Germinating Hibiscus in Semi Pro Greenhouses: 3 Reasons to Do It
Did you know that one way of improving your hibiscus germination success is to place your seeds inside a semi pro greenhouse? While you can directly sow the seeds in the garden, sometimes, temperature fluctuations can hinder your seeds from germinating and growing.
If you find yourself constantly facing this ordeal, then greenhouse gardening might be the best choice for you. Here are 3 reasons why you should do it:
Reason #3: Provide heat during the winter
Since hibiscus plants love to thrive in warmer climates, it’s vital that they receive a significant amount of heat during germination. Starting your seeds inside a semi pro greenhouse allows you to do this. With the help of some heating pads, you can provide warmth and protection for your growing plants all year long.
Reason #2: Greenhouses provide protection against pests and predators
When growing seeds directly in the garden, squirrels, beavers, rats, deer, and other animals could eat your seed and growing plants. Other than that, pests could also eat the tissues of your growing hibiscus. With a semi pro greenhouse, you can offer ample protection for your germinating seeds and growing seedlings and make sure that they will have a chance to grow into a beautiful flowering plant.
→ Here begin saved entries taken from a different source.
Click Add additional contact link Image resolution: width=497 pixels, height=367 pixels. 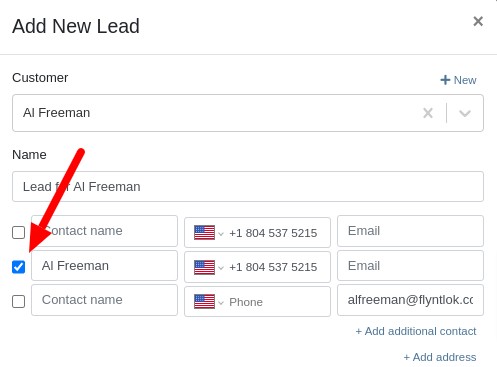point(416,331)
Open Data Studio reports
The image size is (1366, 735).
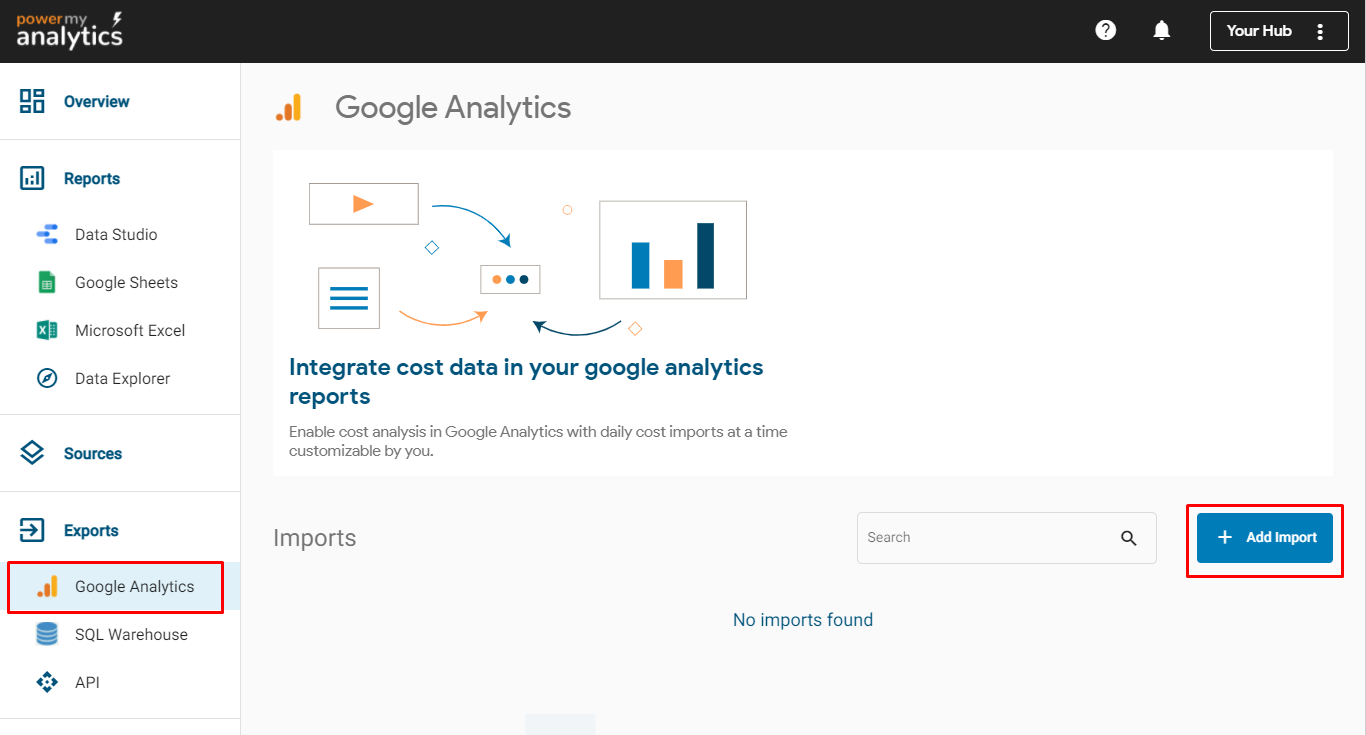pyautogui.click(x=115, y=235)
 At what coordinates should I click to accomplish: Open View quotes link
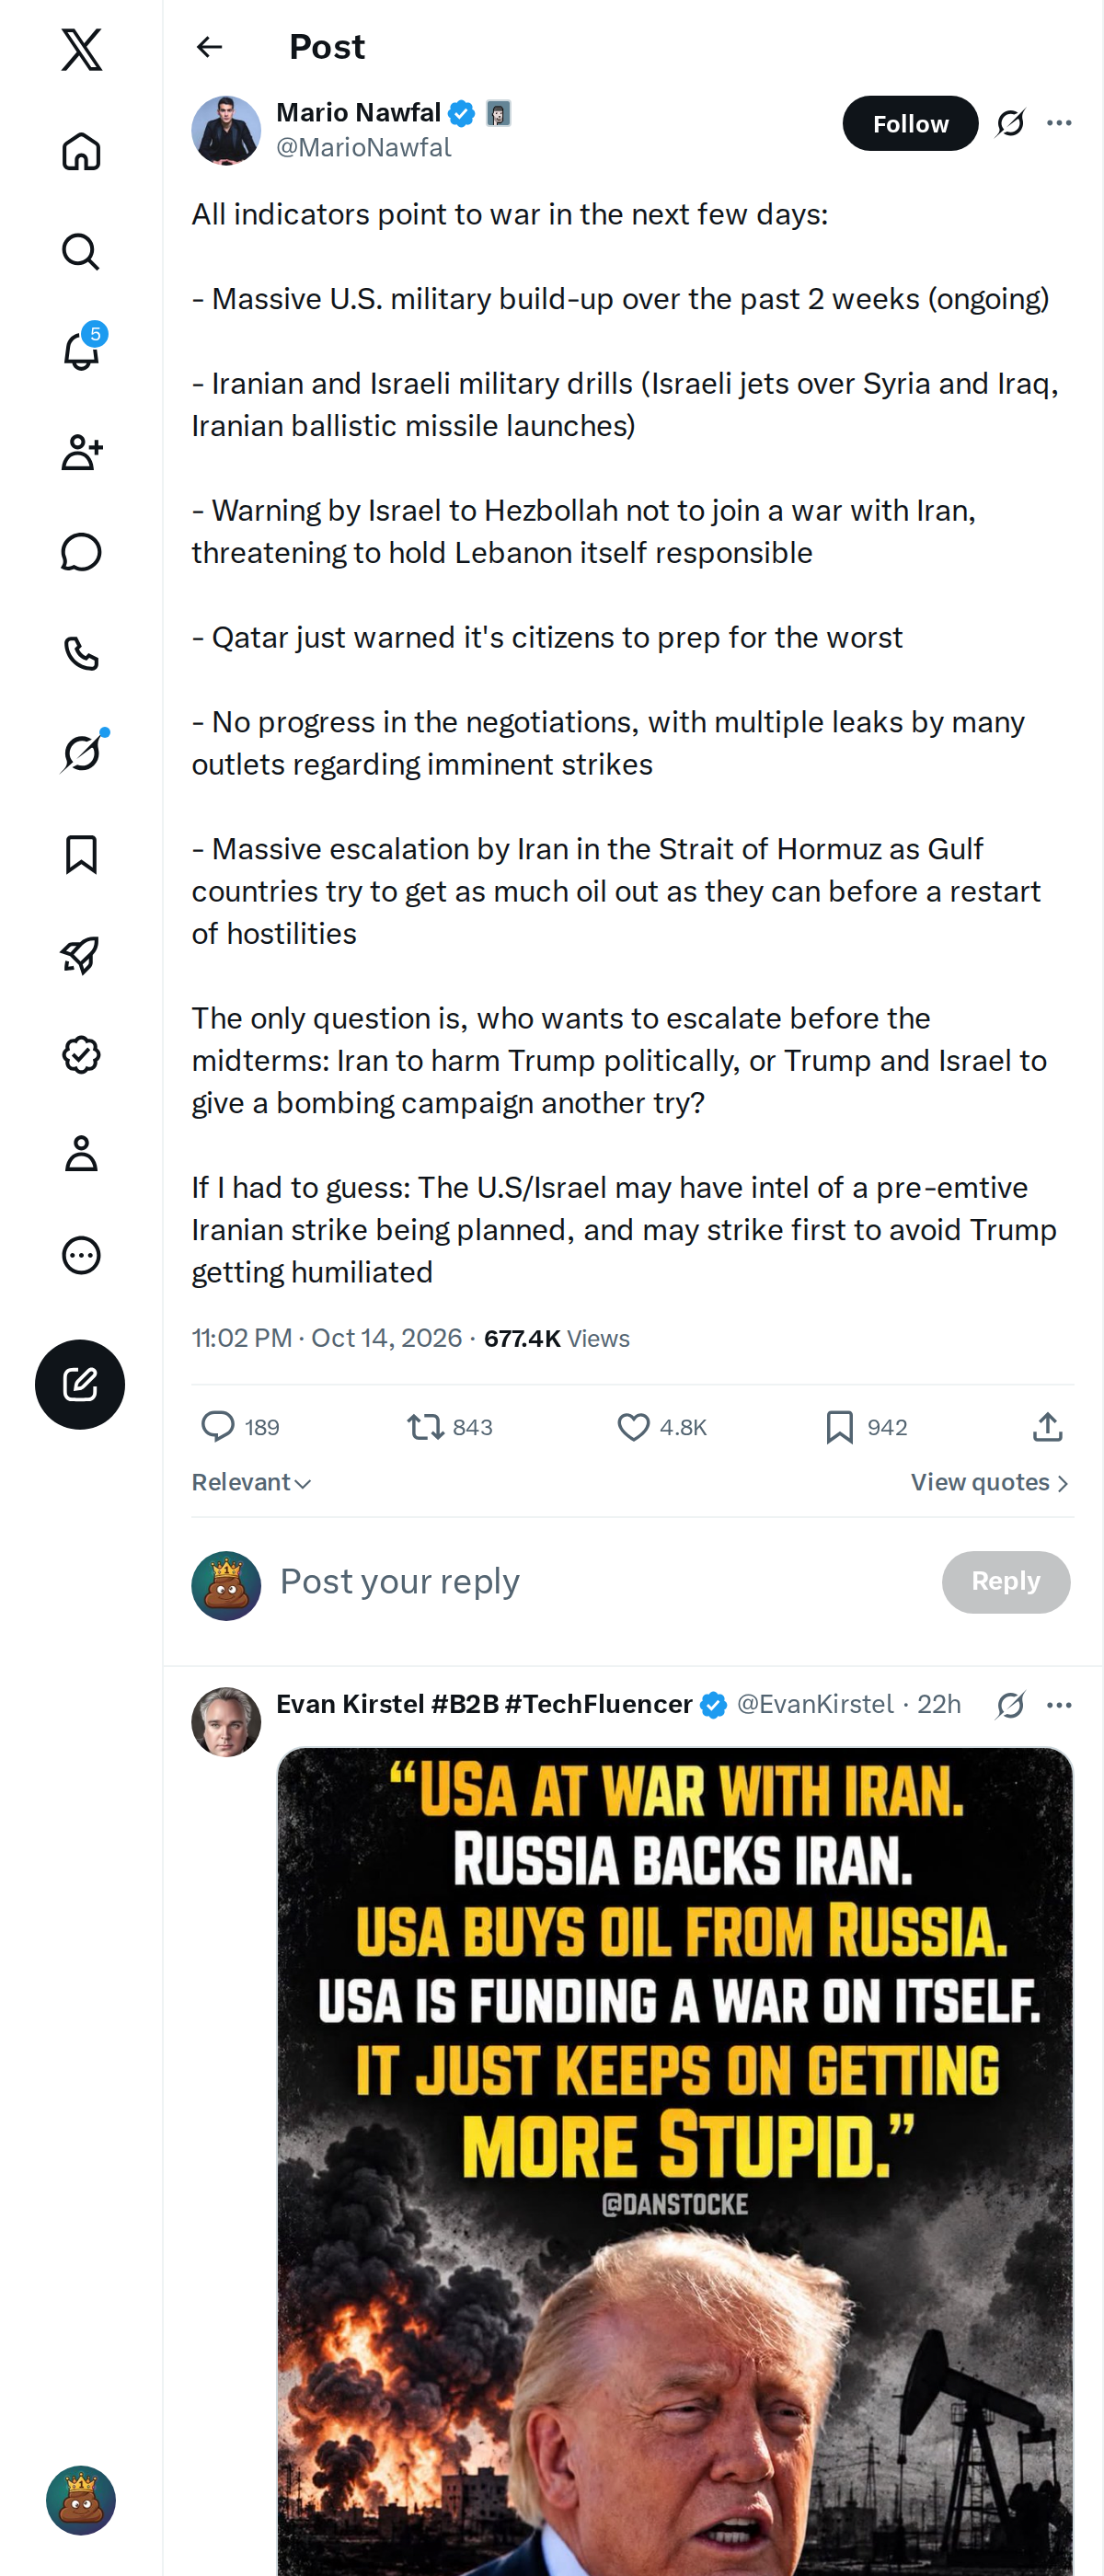click(x=990, y=1482)
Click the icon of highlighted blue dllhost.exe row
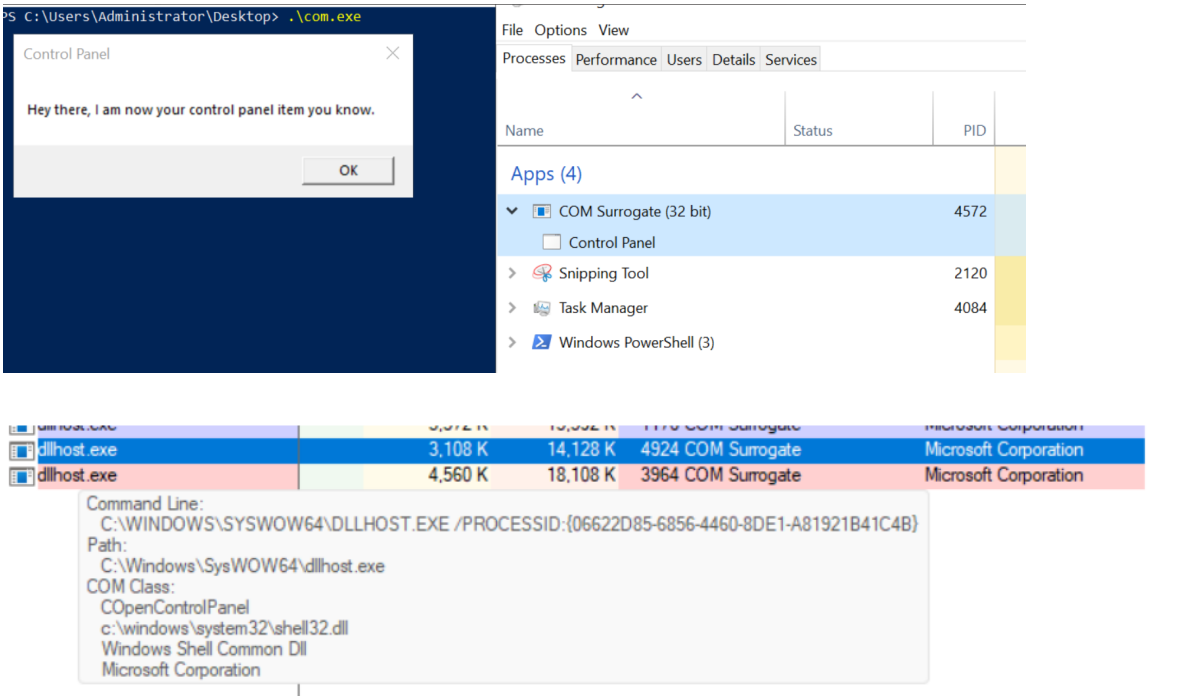This screenshot has width=1183, height=696. coord(22,451)
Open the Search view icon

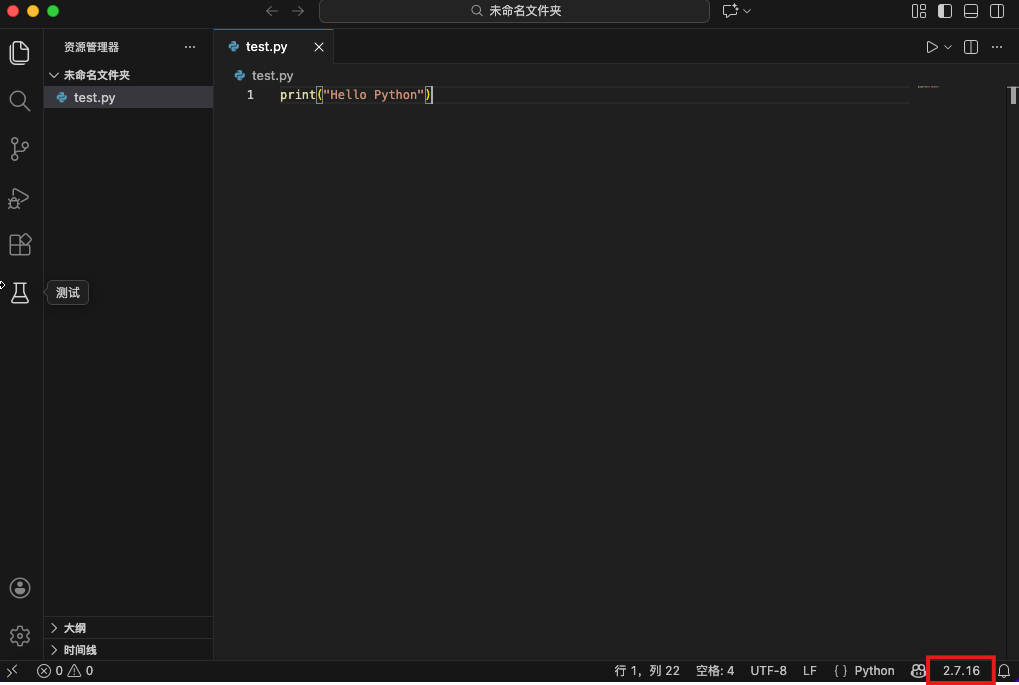pyautogui.click(x=19, y=101)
Reason #3: Provide an optimum environment for plants
Since hibiscus plants love to thrive in warmer climates, they must receive a significant amount of heat throughout the course of their germination. Starting your seeds inside a semi pro greenhouse allows you to do this with great ease. With the help of some heating pads, you can provide warmth and protection for your young plants all year long.
Final Thoughts on How to Germinate Hibiscus Seeds
Hibiscus plants aren’t known for their only beautiful blooms, but also for their wide variety of health benefits. It’s no wonder why a lot of growers are keen on learning how to germinate hibiscus seeds. Using the steps outlined above, you can start growing your own hibiscus plant and enjoy its beauty and health benefits in no time.